‘We cannot afford to stay on our current path’: Senate Begins Debate Over Mandatory Minimums

Matt Stroud

In the wake of Attorney General Eric Holder’s suggested shift against mandatory minimum sentencing laws, the U.S. Senate today began its long discussion over how that suggestion might might be carried out.

From the BLT:

The Senate push to reform mandatory minimum sentencing law began Wednesday with a photo opportunity: Senators Patrick Leahy (D-Vt.) and Rand Paul (R-Ky.) stopping for an uncharacteristically long chat before a hearing, right in front of media cameras.

With support for reforms to mandatory minimum sentences already coming from the Obama administration and the federal judges, Leahy and Paul wanted to show that their branch of government has bipartisan support for the effort.

Senator Paul and I believe that judges, not legislators, are in the best position to evaluate individual cases and determine appropriate sentences,” Leahy, who co-sponsored the bill with Paul, said at a hearing on the Safety Valve Act.
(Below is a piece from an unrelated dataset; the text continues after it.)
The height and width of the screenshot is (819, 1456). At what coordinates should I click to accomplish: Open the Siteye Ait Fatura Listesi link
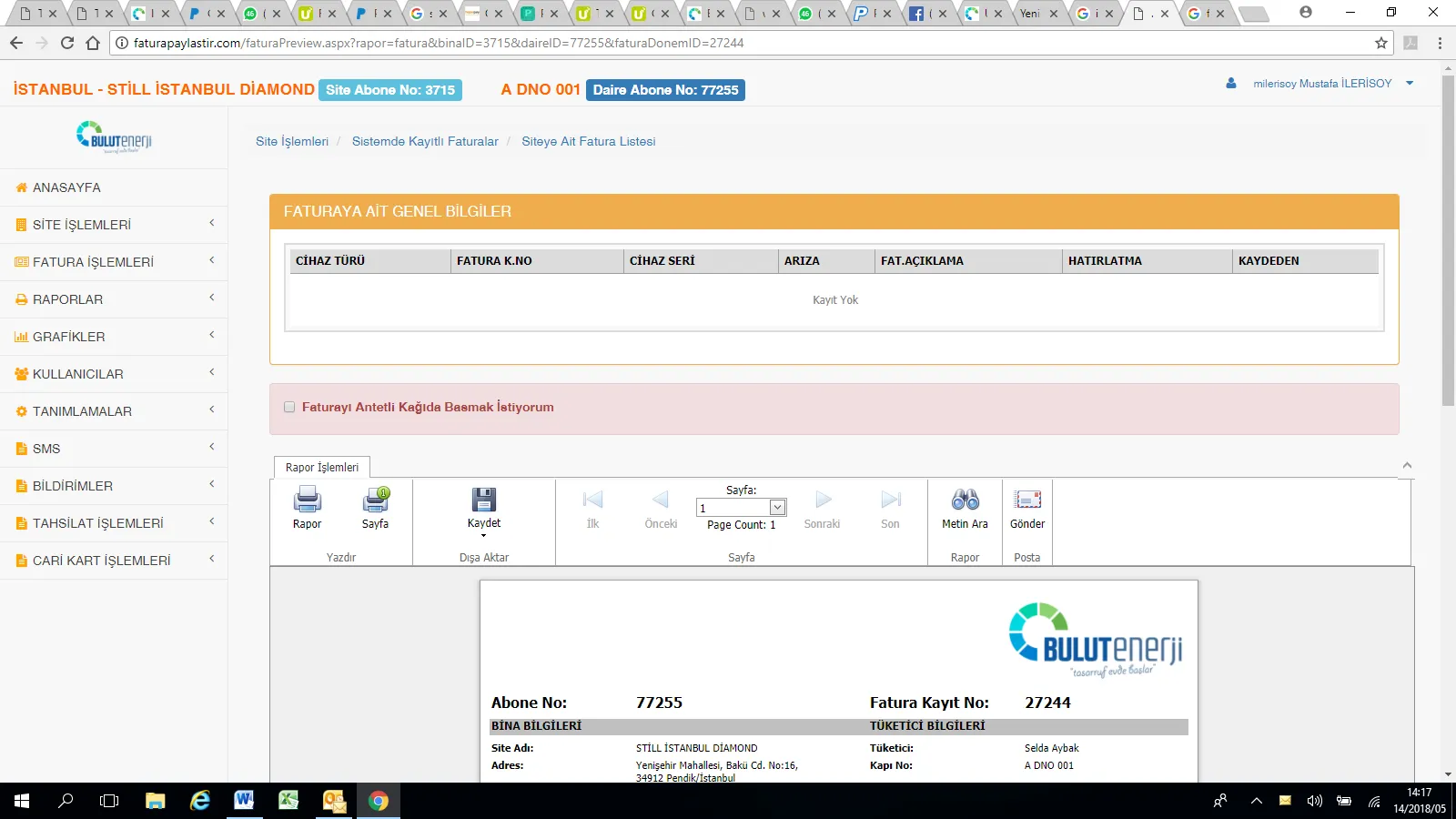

Our bipartisan legislation has received support from across the political spectrum.”

And more from ABC News yesterday:

Sentencing reform lands in an area of rare common ground between liberals and conservatives. Just a few years ago, it was an issue shunned by many politicians in both parties, lest they be labeled soft on crime.

Now it’s made unlikely teammates of tea party libertarian Sen. Rand Paul, R-Ky., and Judiciary Committee Chairman Patrick Leahy, a liberal Vermont Democrat. They’re co-sponsoring one of the two sentencing bills now before the committee. Co-sponsoring the other one are Sens. Mike Lee, R-Utah, another conservative championed by the tea party, and the Senate’s No. 2 Democrat, liberal Sen. Richard Durbin of Illinois.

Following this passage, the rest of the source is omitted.